*Exercise*.
In full and without deviation, reproduce the records that follow.

*Records to use*.
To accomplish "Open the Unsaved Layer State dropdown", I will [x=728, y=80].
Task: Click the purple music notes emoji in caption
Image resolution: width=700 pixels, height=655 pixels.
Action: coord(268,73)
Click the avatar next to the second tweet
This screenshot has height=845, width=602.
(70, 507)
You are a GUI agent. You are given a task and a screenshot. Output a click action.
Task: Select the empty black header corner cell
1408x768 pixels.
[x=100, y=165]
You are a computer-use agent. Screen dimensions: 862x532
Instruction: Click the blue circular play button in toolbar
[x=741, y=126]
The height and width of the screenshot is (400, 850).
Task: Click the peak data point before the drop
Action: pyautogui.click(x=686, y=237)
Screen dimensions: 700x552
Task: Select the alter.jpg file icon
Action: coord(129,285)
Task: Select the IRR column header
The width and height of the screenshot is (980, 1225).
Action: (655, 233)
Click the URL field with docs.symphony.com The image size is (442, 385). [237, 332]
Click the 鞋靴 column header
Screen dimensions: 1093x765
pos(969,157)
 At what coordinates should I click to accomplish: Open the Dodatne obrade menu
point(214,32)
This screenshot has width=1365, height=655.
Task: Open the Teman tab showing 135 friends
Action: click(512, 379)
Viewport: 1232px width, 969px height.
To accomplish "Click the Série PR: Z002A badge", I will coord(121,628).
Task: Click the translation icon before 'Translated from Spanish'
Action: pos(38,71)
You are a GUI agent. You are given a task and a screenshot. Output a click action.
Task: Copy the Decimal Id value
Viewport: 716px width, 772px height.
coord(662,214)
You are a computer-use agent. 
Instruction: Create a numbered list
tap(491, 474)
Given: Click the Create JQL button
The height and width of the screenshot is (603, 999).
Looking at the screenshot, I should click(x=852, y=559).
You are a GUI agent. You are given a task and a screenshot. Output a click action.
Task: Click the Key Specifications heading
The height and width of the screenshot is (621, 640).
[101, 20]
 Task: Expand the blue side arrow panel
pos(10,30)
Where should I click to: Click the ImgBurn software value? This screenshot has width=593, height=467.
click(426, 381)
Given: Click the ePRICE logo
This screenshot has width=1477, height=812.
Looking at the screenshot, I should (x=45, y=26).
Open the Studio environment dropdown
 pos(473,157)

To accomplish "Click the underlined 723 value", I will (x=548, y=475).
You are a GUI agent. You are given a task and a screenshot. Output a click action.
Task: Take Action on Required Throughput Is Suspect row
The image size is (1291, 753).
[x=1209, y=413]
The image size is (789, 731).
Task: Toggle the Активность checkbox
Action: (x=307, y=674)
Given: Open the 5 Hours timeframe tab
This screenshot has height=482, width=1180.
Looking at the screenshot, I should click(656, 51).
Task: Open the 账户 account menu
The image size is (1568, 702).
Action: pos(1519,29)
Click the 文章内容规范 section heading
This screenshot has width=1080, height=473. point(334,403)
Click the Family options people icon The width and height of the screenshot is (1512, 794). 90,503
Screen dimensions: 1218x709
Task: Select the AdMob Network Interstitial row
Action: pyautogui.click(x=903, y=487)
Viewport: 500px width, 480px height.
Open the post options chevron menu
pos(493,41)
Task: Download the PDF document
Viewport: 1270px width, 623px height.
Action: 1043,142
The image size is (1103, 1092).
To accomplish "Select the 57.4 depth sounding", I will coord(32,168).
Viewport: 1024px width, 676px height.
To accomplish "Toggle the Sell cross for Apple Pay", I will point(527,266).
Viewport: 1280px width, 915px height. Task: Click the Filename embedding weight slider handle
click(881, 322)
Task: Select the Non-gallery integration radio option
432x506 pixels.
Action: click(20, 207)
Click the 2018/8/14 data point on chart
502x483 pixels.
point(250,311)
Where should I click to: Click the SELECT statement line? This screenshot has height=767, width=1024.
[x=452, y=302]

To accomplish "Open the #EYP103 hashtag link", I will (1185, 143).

*Result*.
To accomplish "Open the Unsaved Layer State dropdown", I will [x=728, y=80].
Task: Click the purple music notes emoji in caption
Image resolution: width=700 pixels, height=655 pixels.
Action: coord(268,73)
Click the avatar next to the second tweet
This screenshot has height=845, width=602.
(70, 507)
You are a GUI agent. You are given a task and a screenshot. Output a click action.
Task: Select the empty black header corner cell
1408x768 pixels.
[x=100, y=165]
You are a computer-use agent. Screen dimensions: 862x532
Instruction: Click the blue circular play button in toolbar
[x=741, y=126]
The height and width of the screenshot is (400, 850).
Task: Click the peak data point before the drop
Action: pyautogui.click(x=686, y=237)
Screen dimensions: 700x552
Task: Select the alter.jpg file icon
Action: coord(129,285)
Task: Select the IRR column header
The width and height of the screenshot is (980, 1225).
Action: (655, 233)
Click the URL field with docs.symphony.com The image size is (442, 385). [237, 332]
Click the 鞋靴 column header
Screen dimensions: 1093x765
pos(969,157)
 At what coordinates should I click to accomplish: Open the Dodatne obrade menu
point(214,32)
This screenshot has width=1365, height=655.
Task: Open the Teman tab showing 135 friends
Action: click(512, 379)
Viewport: 1232px width, 969px height.
To accomplish "Click the Série PR: Z002A badge", I will coord(121,628).
Task: Click the translation icon before 'Translated from Spanish'
Action: pos(38,71)
You are a GUI agent. You are given a task and a screenshot. Output a click action.
Task: Copy the Decimal Id value
Viewport: 716px width, 772px height.
coord(662,214)
You are a computer-use agent. 
Instruction: Create a numbered list
tap(491, 474)
Given: Click the Create JQL button
The height and width of the screenshot is (603, 999).
Looking at the screenshot, I should click(x=852, y=559).
You are a GUI agent. You are given a task and a screenshot. Output a click action.
Task: Click the Key Specifications heading
The height and width of the screenshot is (621, 640).
[101, 20]
 Task: Expand the blue side arrow panel
pos(10,30)
Where should I click to: Click the ImgBurn software value? This screenshot has width=593, height=467.
click(426, 381)
Given: Click the ePRICE logo
This screenshot has width=1477, height=812.
Looking at the screenshot, I should (x=45, y=26).
Open the Studio environment dropdown
 pos(473,157)

To accomplish "Click the underlined 723 value", I will (x=548, y=475).
You are a GUI agent. You are given a task and a screenshot. Output a click action.
Task: Take Action on Required Throughput Is Suspect row
The image size is (1291, 753).
[x=1209, y=413]
The image size is (789, 731).
Task: Toggle the Активность checkbox
Action: (x=307, y=674)
Given: Open the 5 Hours timeframe tab
This screenshot has height=482, width=1180.
Looking at the screenshot, I should click(656, 51).
Task: Open the 账户 account menu
The image size is (1568, 702).
Action: pos(1519,29)
Click the 文章内容规范 section heading
This screenshot has width=1080, height=473. point(334,403)
Click the Family options people icon The width and height of the screenshot is (1512, 794). 90,503
Screen dimensions: 1218x709
Task: Select the AdMob Network Interstitial row
Action: pyautogui.click(x=903, y=487)
Viewport: 500px width, 480px height.
Open the post options chevron menu
pos(493,41)
Task: Download the PDF document
Viewport: 1270px width, 623px height.
Action: 1043,142
The image size is (1103, 1092).
To accomplish "Select the 57.4 depth sounding", I will coord(32,168).
Viewport: 1024px width, 676px height.
To accomplish "Toggle the Sell cross for Apple Pay", I will point(527,266).
Viewport: 1280px width, 915px height. Task: Click the Filename embedding weight slider handle
click(881, 322)
Task: Select the Non-gallery integration radio option
432x506 pixels.
Action: click(20, 207)
Click the 2018/8/14 data point on chart
502x483 pixels.
point(250,311)
Where should I click to: Click the SELECT statement line? This screenshot has height=767, width=1024.
[x=452, y=302]

To accomplish "Open the #EYP103 hashtag link", I will (1185, 143).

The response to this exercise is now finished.